So for folks who haven’t heard it, this was back in the mid-70s when it was the real Van Halen. When it was in the whole stadium rock concert had just kind of taken off and it was incredibly complex. There was not a well established infrastructure for setting up concert venues with all the pyrotechnics and the lights and the explosions and all that. And so there was kind of a phone book of instructions that went to how to set all this stuff up. And if you did it wrong, people can get hurt or even killed. And so the story is that Van Halen on, you know, page 274, paragraph 838, sub, paragraph 7, sub paragraph I said a bowl of brown M and Ms in the green room.
And so when they got to the venue, the first thing they did was go look for the brown M and Ms. And if they were there, they’re like, looks like they read the phone book, right? So it’s a way to make sure that people have done what they needed to do.
CUTRIC has a chart in the report that is labeled net present value. That’s my bowl of red of Brown M&Ms, which is that the vertical axis on their discounted costs associated with each of the scenarios is labeled net present value. It’s a very small thing, but it does potentially betray a misunderstanding of what they’re actually doing because that’s not a net present value, it’s a present value of costs.
A net present value is where you are looking for the net, hence the name, between a series of negative cash flows and a series of positive cash flows that occur at different times, right? In the stereotypical example, you’ll have a series of investments, negative cash flows for the first few years, and then when you’ll start generating revenue and investment tails off. Then you’ll have a series of positive cash flows in the future. You discount them all back today to get a net, the net of the positive and negative present as of right now, value of the overall investment. Fair enough.
What they just did is they took all of the negative cash flows, that is to say all of the expenses associated with each of these three scenarios, and discounted them back today. So they weren’t netting anything, they were just calculating the present value of the future expenses. Perfectly legitimate thing to do, by the way. In fact, exactly the right thing to do, just mislabeled. And the funny part is, to me, at least, because I know exactly why that happened, I’ve spent enough time as an Excel jockey.
The present value function in Excel, the PV function, doesn’t admit of variable revenue streams or cost streams. To do that, you have to use the NPV function. And so they, I can see it because I’ve seen people that have done this stuff for me back in my consulting days, they just, they wrote it out, they say, oh, I use the NPV function, so it must be an NPV, but it’s not. And if everything else in the report were gold plated, then that’s easy to overlook. But when it’s part of a pattern of what seems to be inadvertent oversights, then one can only begin to wonder, right? Once your Bayesian prior is that maybe these folks aren’t quite as expert as one might like. Lots of things I can’t do well either, by the way.

= = = =

**Activity 1:** In the transcript, what label is on the vertical axis of the CUTRIC chart?
**Activity 2:** Reproduce the part of the transcript that begins at the words "What they just" and stops after the words "an Excel jockey.".
The material here comes from a separate source unrelated to the transcript.

(Dataset entries)

= = = =

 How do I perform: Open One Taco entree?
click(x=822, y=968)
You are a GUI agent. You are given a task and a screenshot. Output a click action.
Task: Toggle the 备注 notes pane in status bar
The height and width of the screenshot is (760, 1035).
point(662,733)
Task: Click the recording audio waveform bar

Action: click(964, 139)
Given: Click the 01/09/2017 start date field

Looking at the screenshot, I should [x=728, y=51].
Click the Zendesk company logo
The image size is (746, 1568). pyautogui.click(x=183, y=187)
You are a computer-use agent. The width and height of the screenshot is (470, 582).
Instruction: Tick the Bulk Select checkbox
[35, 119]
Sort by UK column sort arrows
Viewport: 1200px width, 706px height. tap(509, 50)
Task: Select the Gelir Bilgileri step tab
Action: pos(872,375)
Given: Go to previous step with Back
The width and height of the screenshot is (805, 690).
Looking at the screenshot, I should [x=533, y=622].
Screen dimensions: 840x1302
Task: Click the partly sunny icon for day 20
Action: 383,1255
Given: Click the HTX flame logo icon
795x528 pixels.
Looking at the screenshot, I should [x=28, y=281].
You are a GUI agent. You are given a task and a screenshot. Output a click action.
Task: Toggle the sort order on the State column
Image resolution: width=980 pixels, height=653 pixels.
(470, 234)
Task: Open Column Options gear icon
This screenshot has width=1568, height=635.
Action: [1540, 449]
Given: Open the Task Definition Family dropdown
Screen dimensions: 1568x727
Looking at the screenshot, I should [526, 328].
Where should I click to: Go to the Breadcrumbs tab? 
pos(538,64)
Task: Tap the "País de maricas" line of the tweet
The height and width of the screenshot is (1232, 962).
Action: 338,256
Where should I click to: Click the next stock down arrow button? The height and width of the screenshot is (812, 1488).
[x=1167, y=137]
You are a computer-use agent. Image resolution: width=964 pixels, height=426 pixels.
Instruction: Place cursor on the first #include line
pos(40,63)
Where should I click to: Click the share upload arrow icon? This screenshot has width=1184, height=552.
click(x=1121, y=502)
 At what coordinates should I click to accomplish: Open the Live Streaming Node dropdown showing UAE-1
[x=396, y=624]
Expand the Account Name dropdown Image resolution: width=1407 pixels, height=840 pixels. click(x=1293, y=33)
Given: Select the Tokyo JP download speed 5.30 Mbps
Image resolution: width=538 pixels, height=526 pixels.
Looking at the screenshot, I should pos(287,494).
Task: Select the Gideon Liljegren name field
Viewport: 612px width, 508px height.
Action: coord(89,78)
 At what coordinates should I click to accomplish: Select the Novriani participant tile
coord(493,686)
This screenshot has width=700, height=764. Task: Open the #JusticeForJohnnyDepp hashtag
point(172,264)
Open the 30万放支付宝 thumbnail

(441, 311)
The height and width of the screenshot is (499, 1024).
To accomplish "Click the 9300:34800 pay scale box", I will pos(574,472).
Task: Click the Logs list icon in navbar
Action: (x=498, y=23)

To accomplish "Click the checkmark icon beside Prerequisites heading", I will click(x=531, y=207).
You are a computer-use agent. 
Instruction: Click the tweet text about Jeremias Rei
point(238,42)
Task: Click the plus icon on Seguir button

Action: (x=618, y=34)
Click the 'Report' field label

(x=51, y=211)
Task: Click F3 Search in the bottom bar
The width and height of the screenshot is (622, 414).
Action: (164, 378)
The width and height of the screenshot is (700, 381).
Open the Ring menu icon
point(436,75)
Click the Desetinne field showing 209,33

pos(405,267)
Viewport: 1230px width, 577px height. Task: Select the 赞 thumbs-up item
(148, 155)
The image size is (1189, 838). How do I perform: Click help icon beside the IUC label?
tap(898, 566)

= = = =

**Reply 1:** Net present value.

**Reply 2:**
What they just did is they took all of the negative cash flows, that is to say all of the expenses associated with each of these three scenarios, and discounted them back today. So they weren’t netting anything, they were just calculating the present value of the future expenses. Perfectly legitimate thing to do, by the way. In fact, exactly the right thing to do, just mislabeled. And the funny part is, to me, at least, because I know exactly why that happened, I’ve spent enough time as an Excel jockey.